All of the audios in our dataset were manually labeled for who-spoke-when. In particular, each utterance that was spoken by a student was annotated for the start and end times, as well as the content of what was said. These labels enable us to analyze how accurately an automatic speaker diarization system can perform on the dataset.

3.3 Challenges

In the Sensor Immersion setting, students are divided into groups of 2-4 people, where each group is recorded by a table-top omnidirectional microphone. However, as all groups are in the same classroom, each microphone not only captures the voice of its own group but also records the voice of the others. Also, due to the scarcity of actual classroom data (only 32 recordings), which are reserved for testing the system’s efficacy, we are unable to use this data for training or fine-tuning models.

4. SPEAKER DIARIZATION FRAMEWORK

Here we describe the general framework we used to perform speaker diarization, including the different design variants that we explored. The inputs to our speaker diarization system are always (1) a single short audio “enrollment” clip (e.g., “Hi, my name is [name] and this is my voice.”) from each student and (2) a test audio that the user wishes to diarize. Our diarization system then proceeds in several phases (see Figure 2), described in the next subsections.

This image shows our proposed framework.
Figure 2: Speaker Diarization Framework

4.1 Speech Enhancement

Unconstrained audiorecordings from table-top microphones in school classrooms involving multiple simultaneous discussions from different groups of students can be highly noisy. Hence, as an optional initial step, we can try to improve the speech quality by filtering it with a speech enhancement system, the Speechbrain Waveform transform enhancer [24].

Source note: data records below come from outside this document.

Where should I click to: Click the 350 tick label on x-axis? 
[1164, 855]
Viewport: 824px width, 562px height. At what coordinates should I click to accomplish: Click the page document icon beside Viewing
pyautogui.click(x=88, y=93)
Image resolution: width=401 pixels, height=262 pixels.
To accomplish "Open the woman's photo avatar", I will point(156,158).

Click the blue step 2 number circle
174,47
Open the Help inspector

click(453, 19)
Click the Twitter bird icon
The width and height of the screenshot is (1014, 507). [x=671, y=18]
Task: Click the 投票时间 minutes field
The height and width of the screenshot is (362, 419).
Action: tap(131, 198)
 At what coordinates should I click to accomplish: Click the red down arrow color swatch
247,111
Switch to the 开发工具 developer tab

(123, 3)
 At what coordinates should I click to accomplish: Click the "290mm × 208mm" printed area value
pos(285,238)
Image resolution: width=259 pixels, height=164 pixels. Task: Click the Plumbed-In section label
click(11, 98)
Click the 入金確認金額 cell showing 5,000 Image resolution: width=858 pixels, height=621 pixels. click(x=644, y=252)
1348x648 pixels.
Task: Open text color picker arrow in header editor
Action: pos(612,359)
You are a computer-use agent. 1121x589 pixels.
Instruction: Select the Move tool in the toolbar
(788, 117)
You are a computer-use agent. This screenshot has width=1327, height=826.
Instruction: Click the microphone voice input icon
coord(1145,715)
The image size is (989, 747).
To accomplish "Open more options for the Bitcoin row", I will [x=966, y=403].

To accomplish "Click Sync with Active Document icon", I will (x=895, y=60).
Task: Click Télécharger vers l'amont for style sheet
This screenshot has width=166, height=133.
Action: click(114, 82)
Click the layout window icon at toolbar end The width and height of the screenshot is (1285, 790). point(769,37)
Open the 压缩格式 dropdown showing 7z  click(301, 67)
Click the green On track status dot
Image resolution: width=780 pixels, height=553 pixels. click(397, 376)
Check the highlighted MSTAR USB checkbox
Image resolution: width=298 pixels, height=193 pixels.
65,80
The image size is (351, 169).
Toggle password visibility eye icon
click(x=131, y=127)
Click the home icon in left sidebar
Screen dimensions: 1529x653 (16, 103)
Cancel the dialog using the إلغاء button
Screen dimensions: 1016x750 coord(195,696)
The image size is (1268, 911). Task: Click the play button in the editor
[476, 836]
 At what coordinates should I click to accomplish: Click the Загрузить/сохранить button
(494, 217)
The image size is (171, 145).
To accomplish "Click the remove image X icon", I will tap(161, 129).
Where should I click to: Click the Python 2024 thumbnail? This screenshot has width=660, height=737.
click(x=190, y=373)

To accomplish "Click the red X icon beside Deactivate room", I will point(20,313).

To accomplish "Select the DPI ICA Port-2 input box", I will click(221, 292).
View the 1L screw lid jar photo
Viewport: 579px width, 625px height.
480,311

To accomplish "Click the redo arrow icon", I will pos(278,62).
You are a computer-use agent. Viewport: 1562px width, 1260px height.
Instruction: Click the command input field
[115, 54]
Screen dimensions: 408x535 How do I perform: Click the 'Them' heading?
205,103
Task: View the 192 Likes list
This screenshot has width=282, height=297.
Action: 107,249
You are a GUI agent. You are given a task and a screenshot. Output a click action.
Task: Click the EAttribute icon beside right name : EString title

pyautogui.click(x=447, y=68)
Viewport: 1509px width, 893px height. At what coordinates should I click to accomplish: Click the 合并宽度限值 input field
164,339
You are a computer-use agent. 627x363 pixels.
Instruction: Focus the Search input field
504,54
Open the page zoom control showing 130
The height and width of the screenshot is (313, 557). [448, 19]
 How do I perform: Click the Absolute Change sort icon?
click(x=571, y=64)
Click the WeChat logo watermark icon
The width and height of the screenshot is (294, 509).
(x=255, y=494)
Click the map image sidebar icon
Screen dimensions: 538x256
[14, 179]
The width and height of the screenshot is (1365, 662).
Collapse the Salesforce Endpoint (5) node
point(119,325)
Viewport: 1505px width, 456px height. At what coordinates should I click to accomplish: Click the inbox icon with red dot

For the enrollments, we apply the enhancer directly on the original enrollment audios. For the test audios, we apply it to the active speech segments obtained from the Voice Activity Detector (described in the next section).

4.2 Voice Activity Detector

Common to many automatic speech applications is the use of a Voice Activity Detector (VAD) to find segments of the entire input audio that contain any speech at all. All segments containing no speech according to the VAD forgo any further processing and are immediately classified as “no speech” in our diarization system. For sure, there will also be errors where segments with speech are incorrectly identified as “no speech". These error are reflected in the DER calculation as a Missed Detection.

We apply the VAD to the enrollments and the test audios in different ways, as described below.

4.2.1 Enrollments

The enrollment audios in our study were often very noisy and also contained segments without any speech. In an effort to improve the quality of the enrollment audios, we thus explored applying a VAD to select the most useful portions of them. In particular, we used the SpeechBrain CRDNN VAD [24] to find the speech segments with the highest probability of speech.

4.2.2 Test audio

For processing the test audios, we explored three different ways of detecting moments of non-speech: Whisper ASR, non-speech enrollments, and a secondary VAD system (either SpeechBrain CRDNN or Silero [30]). We also tried combinations of these approaches, as described below.

Whisper: We found in pilot experiments that the Whisper [23] automatic speech recognition system can effectively be used as a VAD. Whisper produces for any given input audio a list of starting and ending timestamps of spoken sentences, along with the estimated transcript of what was said, and these timestamps largely agree with the periods of speech during the entire test audio. For our application, we ignore the transcript and use just the timestamps. Using Whisper is often also convenient for various downstream applications (e.g., inferring who said what in a discussion group).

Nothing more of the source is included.